The “papers please” crowd is perfectly OK with Mr. Hammond being arrested for choosing not to speak to police, but what about people who are unable to respond to police questions and commands – people who may have developmental or intellectual disabilities or may be incapacitated by a serious illness? Surely police officers would seek an appropriate peaceful resolution rather than escalating to violent arrest in those situations. Nope. No. Not even close.
Reginald Latson, an 18-year-old special education student, reacted violently one morning in 2010 when he was waiting for the public library in Stafford County to open and a police officer approached.
Responding to a call about a young black man wearing a hoodie, sitting in the grass outside the library and “possibly in possession of a gun,” the officer patted Latson’s pockets, pulled up his hoodie and determined he was unarmed. When Latson refused to provide his name, however, the officer grabbed him with both hands to place him under arrest.
While it would be normal for any person to be confused and alarmed by racial profiling and harassment from law enforcement when they are not breaking any law, it should be noted that Reginald Latson has autism and an IQ of 69. As a result of his disability, he has a fight or flight response when cornered. He reacted violently to the officer’s aggression, beating him, and then running away.
It should also be noted that prior to the assault, which everything indicates was instinctive self-defense in a threatening situation, what grounds did the officer have for an arrest? He had already determined that Reginald was unarmed and was breaking no law by merely sitting on public property. Reginald had no obligation to identify himself. The encounter could have ended peacefully, and both Reginald and the officer could have gone about their business.

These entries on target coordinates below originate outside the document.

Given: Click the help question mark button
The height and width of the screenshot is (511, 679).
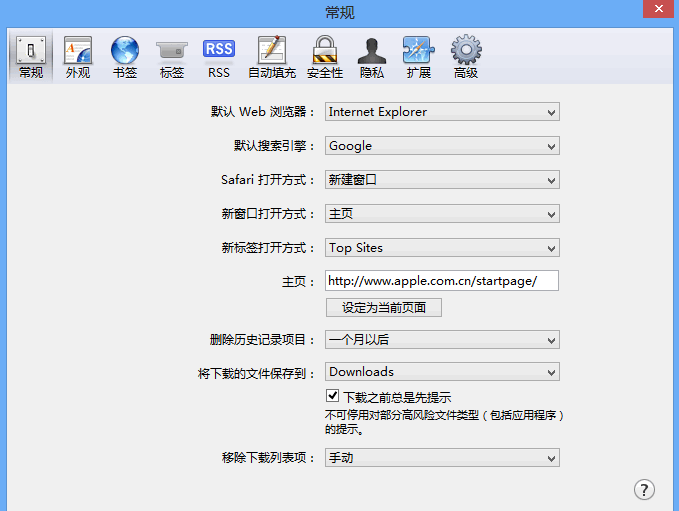Looking at the screenshot, I should click(x=645, y=489).
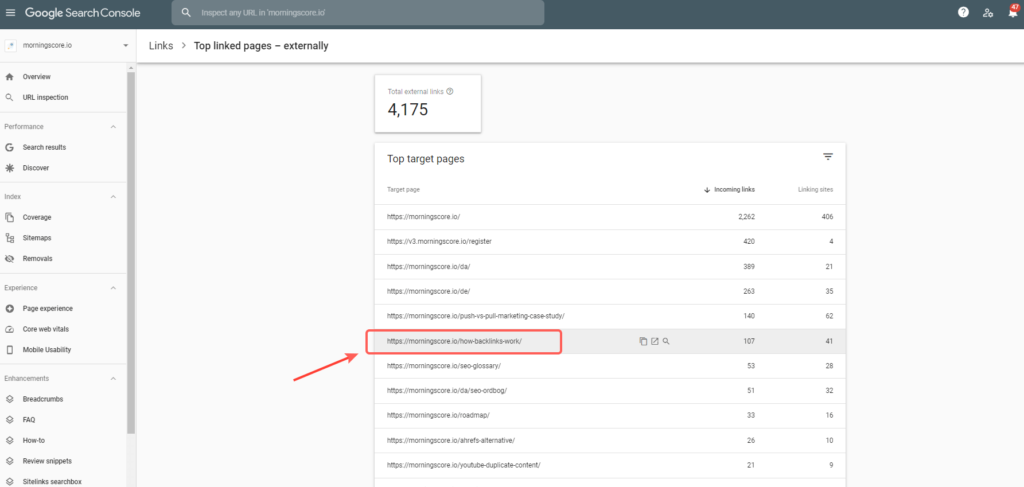Screen dimensions: 1024x487
Task: Open the hamburger main menu
Action: [11, 12]
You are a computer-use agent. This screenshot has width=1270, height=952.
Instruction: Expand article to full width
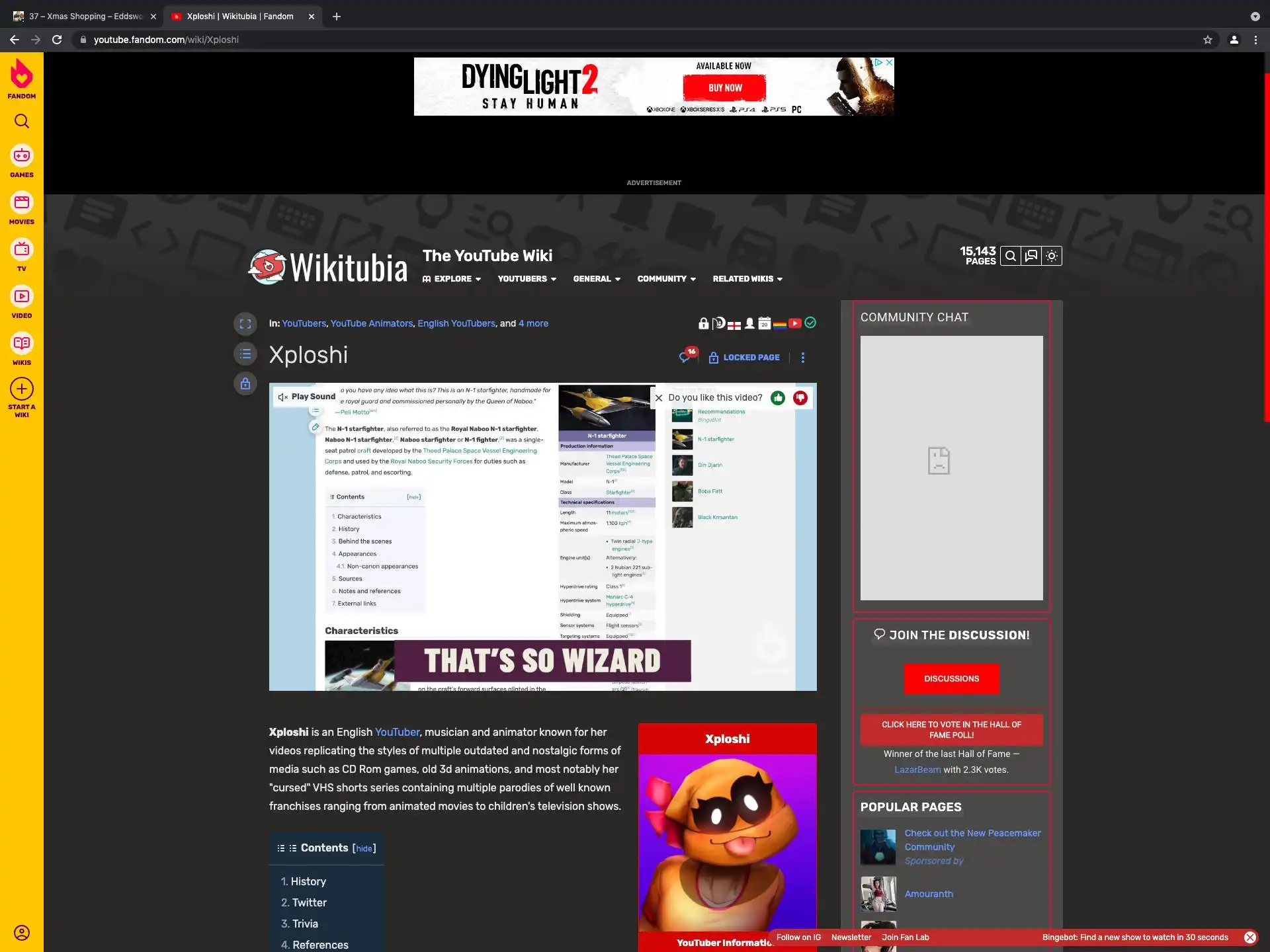(x=245, y=324)
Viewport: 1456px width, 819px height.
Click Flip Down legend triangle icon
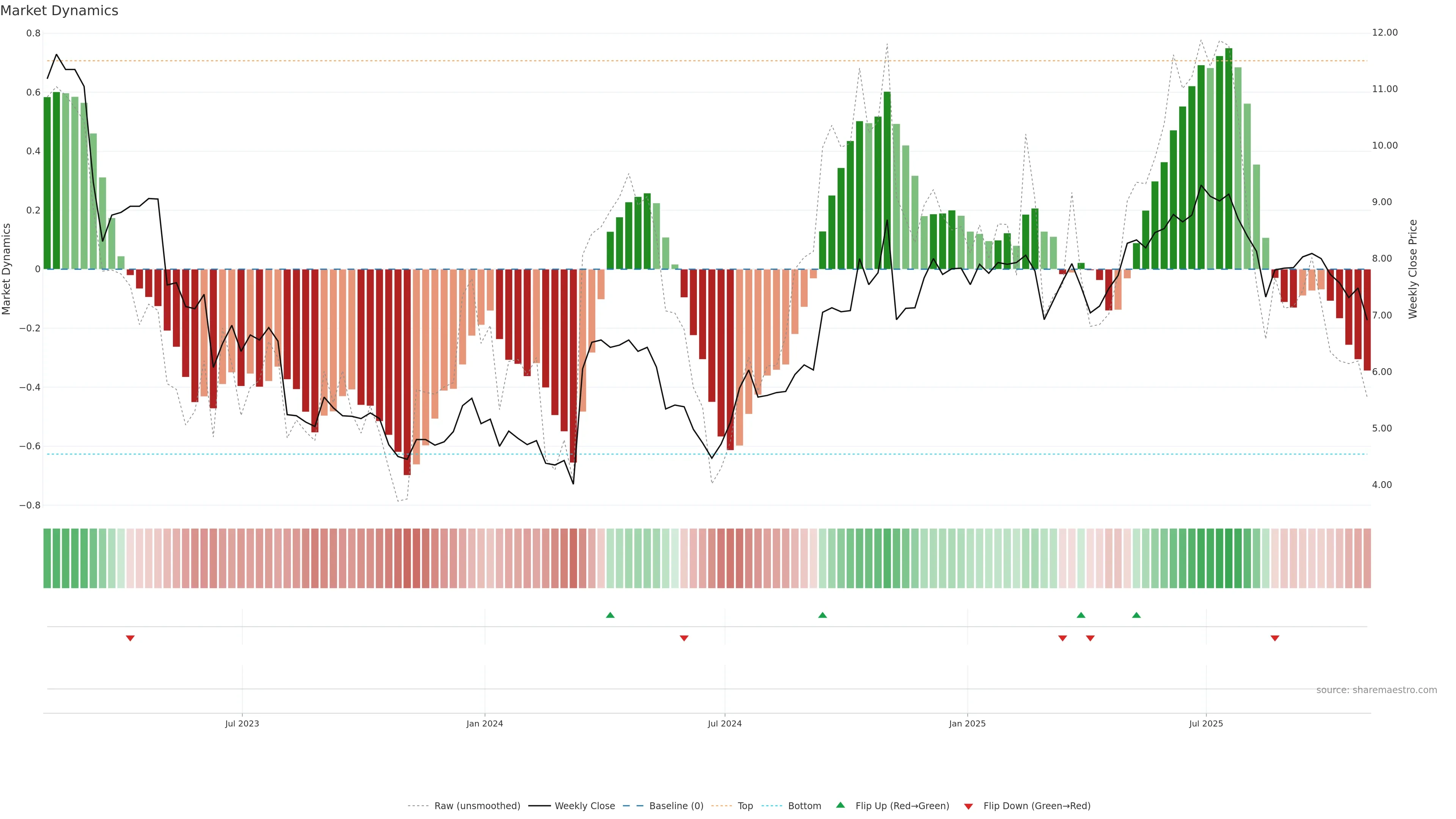point(968,806)
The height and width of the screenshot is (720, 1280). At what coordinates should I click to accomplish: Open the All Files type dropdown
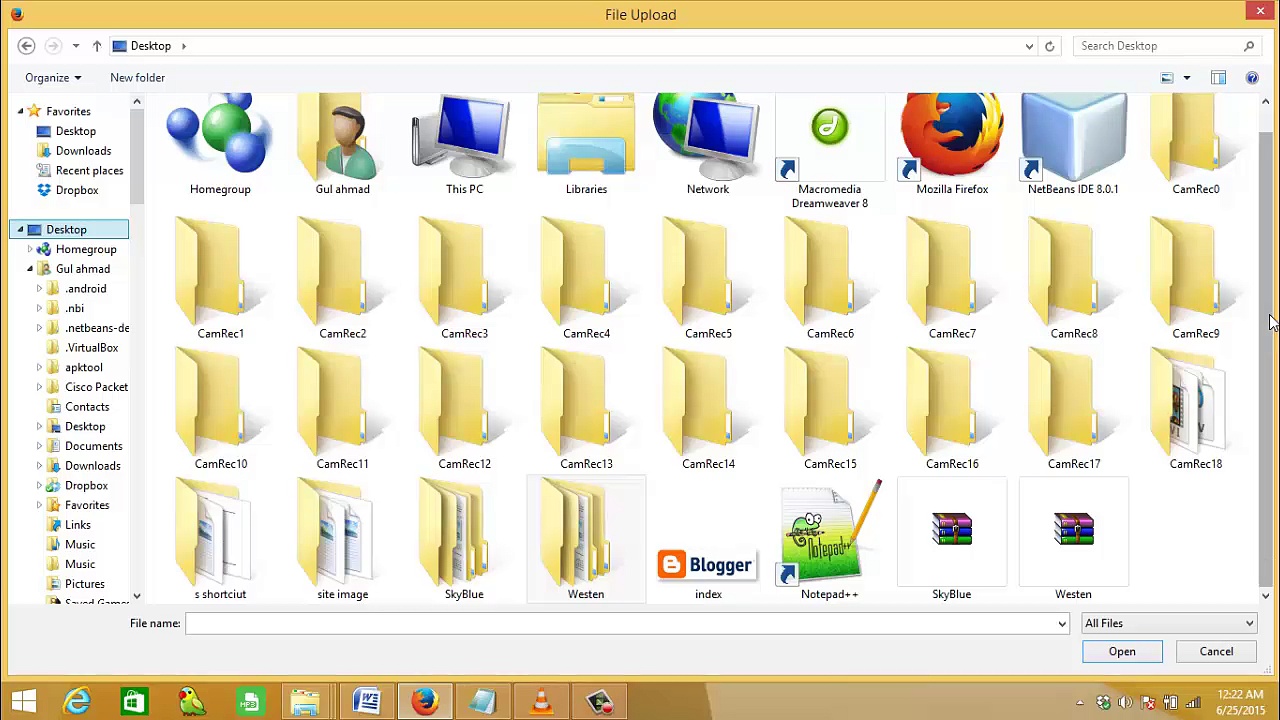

Instead, the officer initiated an unlawful arrest, predicating a violent interaction, and Reginald Latson began a tragic journey through the criminal justice system, eventually ending up imprisoned in solitary confinement with his mental condition deteriorating from isolation and lack of treatment. The superintendent of the Winchester jail was even moved to testify on his behalf, urging more humane options for the prisoner he describes as “a boy in a man’s body.”
Reginald Latson received a conditional pardon from Governor Terry McAuliffe earlier this year and was transferred to a residential treatment facility where he is receiving appropriate care. If it hadn’t been for significant public outcry from mental health and disability advocates, he would still be rotting away in prison today.
While the response to horrific cases like Reginald’s is always that police need more training on dealing with the disabled, that misses the point that the default police response to noncompliance is overt aggression; To police there is no difference between refusing to comply and being unable to comply.
The reality is that police need re-training to not be profligate rights violators who choose to escalate situations unnecessarily, and careful screening to weed out the power-tripping dominance freaks who join the force for exactly that reason.